Record excerpts:
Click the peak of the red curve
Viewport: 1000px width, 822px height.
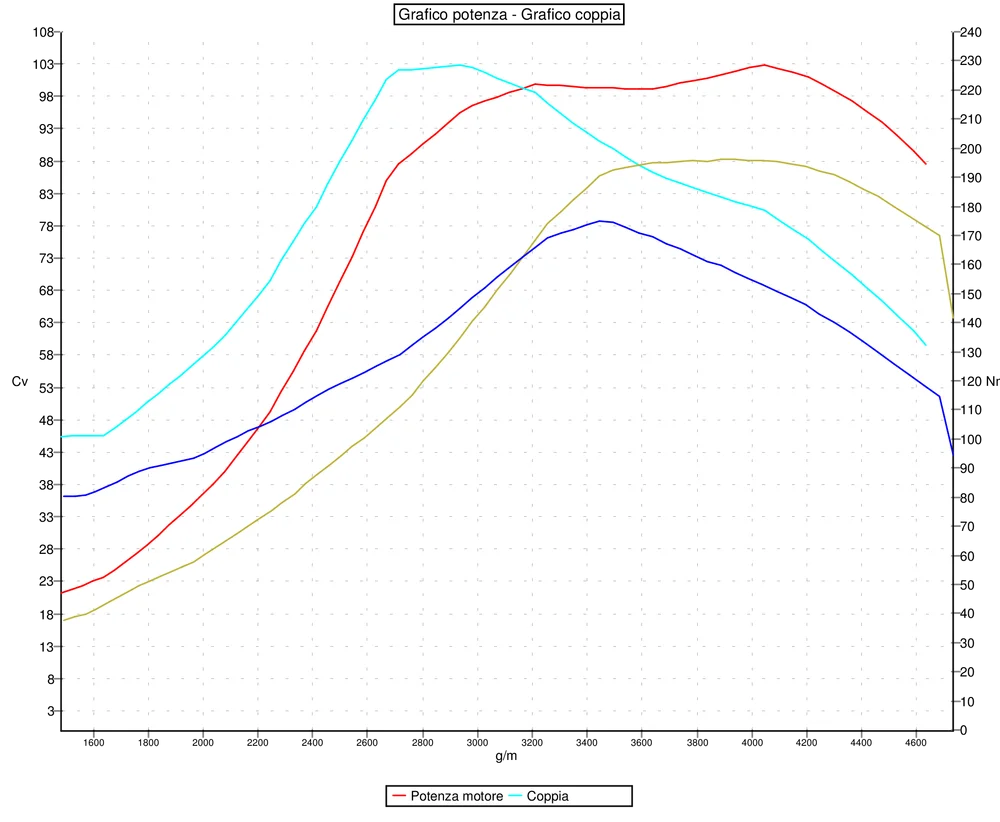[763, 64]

* * *

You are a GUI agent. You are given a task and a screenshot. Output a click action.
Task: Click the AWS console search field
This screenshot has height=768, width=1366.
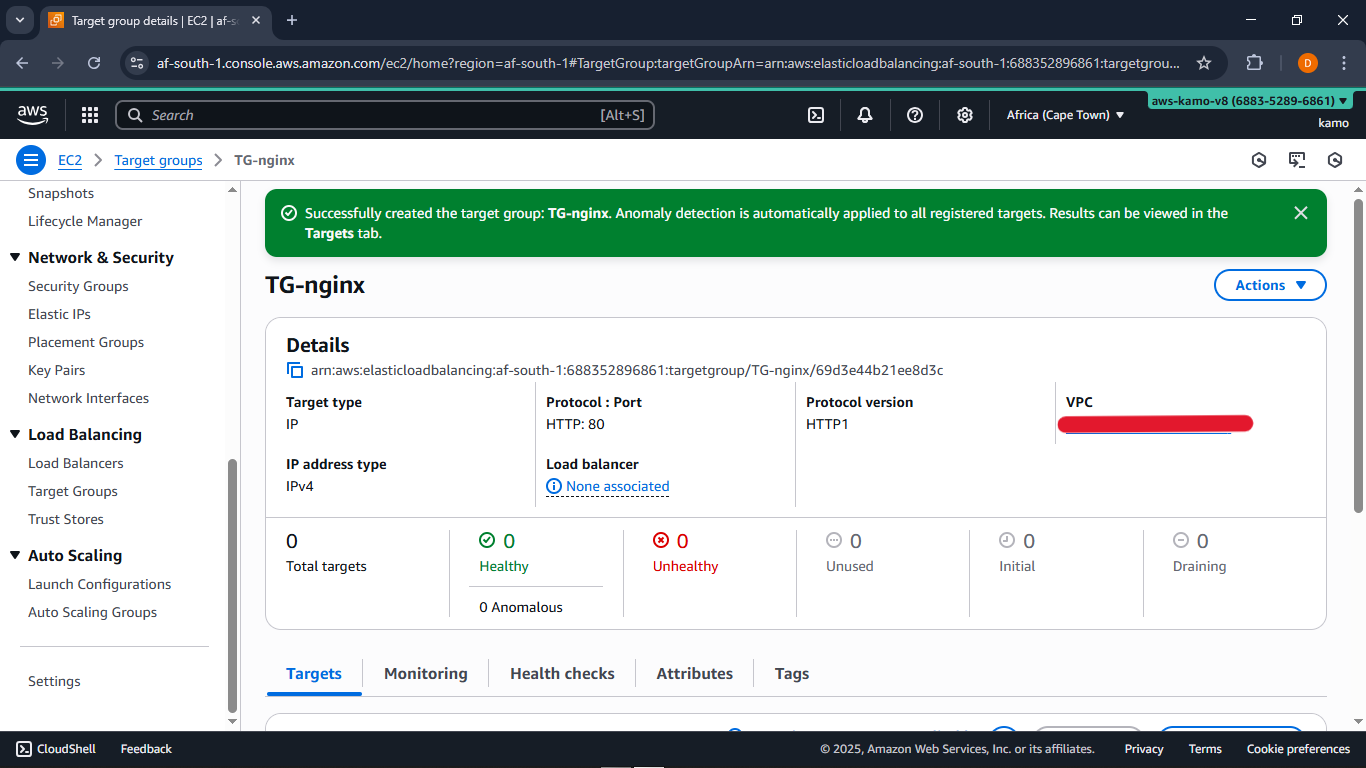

---

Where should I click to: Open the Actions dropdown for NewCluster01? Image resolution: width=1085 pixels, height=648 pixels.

What is needed:
Please reproduce the lines from the line with "You are a GUI" to the line with "This screenshot has height=768, width=1366.", both ends included, exactly as they appear above.

Finished task:
You are a GUI agent. You are given a task and a screenshot. Output a click action.
Task: Click the AWS console search field
This screenshot has height=768, width=1366.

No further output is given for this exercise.